NPB statistics (through 2009)
- Batting average: .282
- Hits: 1506
- Home runs: 241
- RBIs: 725
- Stolen bases: 268
- Stats at Baseball Reference

Teams
- As player Hiroshima Toyo Carp (1988 – 2009); As manager Hiroshima Toyo Carp (2015–2019); As coach Hiroshima Toyo Carp (2010 – 2014);

Career highlights and awards
- 3× Stolen Base Champion (1995-1997); 5× Golden Glove Award (1995-1999); 1× Speed Up Award (2003); 1× NPB All-Star (1999);

= Koichi Ogata =

Japanese baseball player (born December 1968)

Koichi Ogata (緒方 孝市, Ogata Kōichi) is a Japanese former professional baseball player. Throughout his 22-year career, he played only with the Hiroshima Toyo Carp of the Nippon Professional Baseball (NPB).

He served as the manager of the Carp from 2015 to 2019, during which he won the Central League for three consecutive years (2016–2018).

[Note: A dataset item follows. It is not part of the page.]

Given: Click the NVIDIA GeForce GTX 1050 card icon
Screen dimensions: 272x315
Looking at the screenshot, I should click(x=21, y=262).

His accomplishments as a player include:

- 200 home runs (241)
- 1500 games played (1808)
- 5000 at bats (5342)
- 1500 hits (1506)
- 900 runs (906)
- 200 doubles (257)
- 2500 total bases (2546)
- 200 stolen bases (268)
- 600 walks (630)

In 1996, he married singer Kanako Ogata; they had two daughters and a son, including singer and voice actress Yuna Ogata.